I took this Newsweek poll online a few days ago, and now overall results are tabulated. There was an earlier, phone version of the poll, done by Beliefnet and Newsweek, which reached far fewer people. Both show some interesting results. You can read about the earlier version here. Unfortunately, results of the earlier poll are tabulated in a more effective way so it's possible to get a little more information about who responded how -- but the statistics aren't as good.
Here are some interesting points:
When asked, "Can a good person who isn't of your religious faith go to heaven or attain salvation, or not?" 79% of people said yes, including 68% of professing evangelical protestants, 83% of professing non-evangelical protestants, 91% of Roman Catholics, and 79% of non-Christians (earlier poll). The later, online poll had significantly fewer people saying yes, and results aren't broken down by religious identification.

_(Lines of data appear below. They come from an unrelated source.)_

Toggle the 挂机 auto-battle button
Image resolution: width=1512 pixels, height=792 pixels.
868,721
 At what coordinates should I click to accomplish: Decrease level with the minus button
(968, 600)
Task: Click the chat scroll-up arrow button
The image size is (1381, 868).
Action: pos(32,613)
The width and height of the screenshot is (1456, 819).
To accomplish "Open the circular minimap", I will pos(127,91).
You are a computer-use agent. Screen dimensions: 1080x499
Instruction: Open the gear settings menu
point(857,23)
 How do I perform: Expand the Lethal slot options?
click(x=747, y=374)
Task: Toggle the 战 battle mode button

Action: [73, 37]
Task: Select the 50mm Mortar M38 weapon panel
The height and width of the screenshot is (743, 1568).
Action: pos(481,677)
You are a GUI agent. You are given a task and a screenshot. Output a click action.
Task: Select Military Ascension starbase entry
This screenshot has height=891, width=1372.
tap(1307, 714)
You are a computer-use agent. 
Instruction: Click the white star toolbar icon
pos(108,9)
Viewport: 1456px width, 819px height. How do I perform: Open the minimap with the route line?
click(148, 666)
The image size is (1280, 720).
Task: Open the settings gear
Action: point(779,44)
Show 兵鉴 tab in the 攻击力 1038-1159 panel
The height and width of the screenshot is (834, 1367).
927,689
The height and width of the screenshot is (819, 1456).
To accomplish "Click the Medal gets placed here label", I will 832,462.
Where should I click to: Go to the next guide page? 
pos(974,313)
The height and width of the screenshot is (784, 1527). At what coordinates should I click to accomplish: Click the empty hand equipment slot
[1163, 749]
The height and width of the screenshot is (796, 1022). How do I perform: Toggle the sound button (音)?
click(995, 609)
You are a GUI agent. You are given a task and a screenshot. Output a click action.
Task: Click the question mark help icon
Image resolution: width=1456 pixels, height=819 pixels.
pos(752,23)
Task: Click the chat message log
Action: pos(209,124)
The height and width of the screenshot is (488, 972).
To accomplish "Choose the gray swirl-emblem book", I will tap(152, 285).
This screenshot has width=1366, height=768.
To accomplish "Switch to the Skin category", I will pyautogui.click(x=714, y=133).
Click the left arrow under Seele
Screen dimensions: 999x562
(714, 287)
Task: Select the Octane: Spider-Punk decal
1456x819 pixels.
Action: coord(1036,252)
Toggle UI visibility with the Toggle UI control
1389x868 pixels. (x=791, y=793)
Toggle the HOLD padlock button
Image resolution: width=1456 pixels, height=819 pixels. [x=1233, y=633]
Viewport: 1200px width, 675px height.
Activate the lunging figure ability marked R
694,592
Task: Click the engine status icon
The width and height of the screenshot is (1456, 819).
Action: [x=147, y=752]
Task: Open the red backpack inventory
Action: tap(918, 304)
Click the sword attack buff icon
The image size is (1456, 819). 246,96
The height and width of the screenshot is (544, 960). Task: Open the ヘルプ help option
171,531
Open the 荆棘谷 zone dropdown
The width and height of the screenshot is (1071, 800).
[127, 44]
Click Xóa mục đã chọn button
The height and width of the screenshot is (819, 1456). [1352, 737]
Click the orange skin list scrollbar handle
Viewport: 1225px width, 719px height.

The polls found 85% (telephone) and 71% (online) of people identifying themselves as Christian. Yet 55% (telephone) and 51% (online) of people attend worship services once or twice a month or less. And 55% (telephone) and 52% (online) of people read "the Bible, Koran, or some other sacred text" less than once or twice a month. (On the flip side, I guess it's reassuring that 40-some percent of people do these things more than once or twice a month).
[UPDATE: It's worth also noting this comment in this Newsweek article:
Of 1,004 respondents to the NEWSWEEK/Beliefnet Poll, 45 percent said they attend worship services weekly, virtually identical to the figure (44 percent) in a Gallup poll cited by Time in 1966. Then as now, however, there is probably a fair amount of wishful thinking in those figures; researchers who have done actual head counts in churches think the figure is probably more like 20 percent.]
Most people (70-80%) also believe (according to these polls) that God created the universe.